WHAT IS REQUIRED:
Write out, word for word, every line from the one containing "Task: Open the Build menu" through the last line of the records below, both ends included.

<<<<

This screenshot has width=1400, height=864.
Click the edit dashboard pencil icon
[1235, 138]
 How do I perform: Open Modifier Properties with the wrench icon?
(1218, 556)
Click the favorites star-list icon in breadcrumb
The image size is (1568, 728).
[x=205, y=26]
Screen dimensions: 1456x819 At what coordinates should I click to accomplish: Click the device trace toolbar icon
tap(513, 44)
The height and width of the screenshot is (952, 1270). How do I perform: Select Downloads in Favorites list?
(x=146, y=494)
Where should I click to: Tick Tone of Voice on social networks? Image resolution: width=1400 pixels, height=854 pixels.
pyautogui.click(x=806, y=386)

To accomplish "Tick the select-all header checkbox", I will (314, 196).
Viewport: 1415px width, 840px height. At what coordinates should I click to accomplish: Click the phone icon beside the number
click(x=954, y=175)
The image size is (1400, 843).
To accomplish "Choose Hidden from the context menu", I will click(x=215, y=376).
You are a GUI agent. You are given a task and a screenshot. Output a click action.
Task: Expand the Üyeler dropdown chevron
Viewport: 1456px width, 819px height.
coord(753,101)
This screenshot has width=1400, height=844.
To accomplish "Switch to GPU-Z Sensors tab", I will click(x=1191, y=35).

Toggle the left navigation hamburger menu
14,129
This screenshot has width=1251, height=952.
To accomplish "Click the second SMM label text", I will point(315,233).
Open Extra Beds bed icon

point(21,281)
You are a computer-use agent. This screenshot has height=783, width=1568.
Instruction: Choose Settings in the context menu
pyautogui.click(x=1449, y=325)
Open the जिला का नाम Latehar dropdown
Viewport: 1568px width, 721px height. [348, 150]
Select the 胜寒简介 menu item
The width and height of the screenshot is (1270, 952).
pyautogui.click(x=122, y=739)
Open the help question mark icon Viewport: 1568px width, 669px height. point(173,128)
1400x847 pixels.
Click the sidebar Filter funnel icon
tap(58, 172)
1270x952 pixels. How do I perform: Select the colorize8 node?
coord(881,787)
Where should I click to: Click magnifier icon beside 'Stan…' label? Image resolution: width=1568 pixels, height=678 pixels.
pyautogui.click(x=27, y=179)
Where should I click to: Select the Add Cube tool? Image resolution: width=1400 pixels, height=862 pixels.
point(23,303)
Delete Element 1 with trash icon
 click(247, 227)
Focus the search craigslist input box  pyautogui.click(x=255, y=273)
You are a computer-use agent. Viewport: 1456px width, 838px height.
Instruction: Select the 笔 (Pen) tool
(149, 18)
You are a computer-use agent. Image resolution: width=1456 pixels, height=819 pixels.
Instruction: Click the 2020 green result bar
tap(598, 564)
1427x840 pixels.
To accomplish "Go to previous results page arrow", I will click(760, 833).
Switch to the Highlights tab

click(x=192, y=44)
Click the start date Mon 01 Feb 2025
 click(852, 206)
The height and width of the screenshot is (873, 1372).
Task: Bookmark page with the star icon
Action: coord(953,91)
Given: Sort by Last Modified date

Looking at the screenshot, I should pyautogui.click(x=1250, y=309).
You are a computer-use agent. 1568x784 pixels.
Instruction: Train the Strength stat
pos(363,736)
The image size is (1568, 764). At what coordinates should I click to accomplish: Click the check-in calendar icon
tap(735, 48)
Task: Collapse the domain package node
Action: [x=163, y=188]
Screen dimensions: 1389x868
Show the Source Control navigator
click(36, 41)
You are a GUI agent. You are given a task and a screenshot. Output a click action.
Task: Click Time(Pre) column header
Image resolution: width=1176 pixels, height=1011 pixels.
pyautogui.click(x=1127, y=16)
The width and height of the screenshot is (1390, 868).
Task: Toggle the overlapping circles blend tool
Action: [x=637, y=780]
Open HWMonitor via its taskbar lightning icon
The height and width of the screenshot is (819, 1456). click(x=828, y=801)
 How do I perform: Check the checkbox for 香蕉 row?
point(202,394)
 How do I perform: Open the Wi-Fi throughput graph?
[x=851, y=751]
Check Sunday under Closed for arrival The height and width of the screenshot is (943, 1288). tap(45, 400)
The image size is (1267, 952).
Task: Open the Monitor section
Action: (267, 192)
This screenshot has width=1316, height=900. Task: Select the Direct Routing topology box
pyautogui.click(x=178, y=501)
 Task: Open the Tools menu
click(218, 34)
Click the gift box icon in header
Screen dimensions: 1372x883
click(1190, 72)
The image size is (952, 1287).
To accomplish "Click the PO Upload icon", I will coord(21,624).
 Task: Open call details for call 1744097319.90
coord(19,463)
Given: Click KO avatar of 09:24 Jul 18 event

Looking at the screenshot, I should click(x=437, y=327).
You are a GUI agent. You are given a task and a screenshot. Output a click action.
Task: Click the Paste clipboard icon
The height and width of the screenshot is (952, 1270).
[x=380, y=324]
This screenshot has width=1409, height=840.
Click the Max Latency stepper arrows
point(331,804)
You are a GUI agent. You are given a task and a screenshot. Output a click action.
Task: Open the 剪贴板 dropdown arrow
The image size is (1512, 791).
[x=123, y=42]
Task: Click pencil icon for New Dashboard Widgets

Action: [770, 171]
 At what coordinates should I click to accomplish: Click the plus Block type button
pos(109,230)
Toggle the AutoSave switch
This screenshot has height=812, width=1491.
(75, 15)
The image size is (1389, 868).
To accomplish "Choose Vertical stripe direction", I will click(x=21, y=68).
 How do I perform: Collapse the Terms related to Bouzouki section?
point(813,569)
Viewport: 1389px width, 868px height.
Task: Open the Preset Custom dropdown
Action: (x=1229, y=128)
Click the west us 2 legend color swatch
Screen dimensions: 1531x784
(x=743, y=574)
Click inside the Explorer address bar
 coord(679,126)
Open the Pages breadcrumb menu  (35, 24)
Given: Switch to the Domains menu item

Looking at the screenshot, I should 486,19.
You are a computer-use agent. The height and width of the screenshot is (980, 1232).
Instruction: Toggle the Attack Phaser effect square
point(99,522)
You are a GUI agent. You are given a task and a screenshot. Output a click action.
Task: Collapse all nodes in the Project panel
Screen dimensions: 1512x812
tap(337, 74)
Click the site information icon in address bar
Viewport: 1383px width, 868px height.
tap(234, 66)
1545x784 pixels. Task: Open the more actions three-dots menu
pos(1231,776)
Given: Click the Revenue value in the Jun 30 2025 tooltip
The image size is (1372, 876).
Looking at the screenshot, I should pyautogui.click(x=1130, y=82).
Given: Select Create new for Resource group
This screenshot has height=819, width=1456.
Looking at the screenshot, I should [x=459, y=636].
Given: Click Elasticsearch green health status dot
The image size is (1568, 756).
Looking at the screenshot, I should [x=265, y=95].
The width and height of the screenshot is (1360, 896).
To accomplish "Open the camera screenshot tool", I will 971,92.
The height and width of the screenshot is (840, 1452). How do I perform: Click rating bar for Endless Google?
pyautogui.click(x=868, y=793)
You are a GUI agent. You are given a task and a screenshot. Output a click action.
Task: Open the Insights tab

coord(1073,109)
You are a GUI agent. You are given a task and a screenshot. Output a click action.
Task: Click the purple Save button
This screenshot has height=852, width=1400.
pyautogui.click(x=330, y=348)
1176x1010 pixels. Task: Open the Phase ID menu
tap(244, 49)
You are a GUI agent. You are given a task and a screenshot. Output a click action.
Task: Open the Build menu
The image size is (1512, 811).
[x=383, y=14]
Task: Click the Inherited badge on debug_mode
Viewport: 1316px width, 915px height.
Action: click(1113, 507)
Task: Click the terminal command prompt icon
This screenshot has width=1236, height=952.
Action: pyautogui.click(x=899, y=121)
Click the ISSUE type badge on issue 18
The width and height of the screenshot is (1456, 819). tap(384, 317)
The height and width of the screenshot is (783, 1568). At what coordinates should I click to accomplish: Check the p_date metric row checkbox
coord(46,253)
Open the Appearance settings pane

>>>>

SOLUTION BELOW:
Task: Open the Build menu
The image size is (1512, 811).
[x=383, y=14]
Task: Click the Inherited badge on debug_mode
Viewport: 1316px width, 915px height.
Action: click(1113, 507)
Task: Click the terminal command prompt icon
This screenshot has width=1236, height=952.
Action: pyautogui.click(x=899, y=121)
Click the ISSUE type badge on issue 18
The width and height of the screenshot is (1456, 819). tap(384, 317)
The height and width of the screenshot is (783, 1568). At what coordinates should I click to accomplish: Check the p_date metric row checkbox
coord(46,253)
Open the Appearance settings pane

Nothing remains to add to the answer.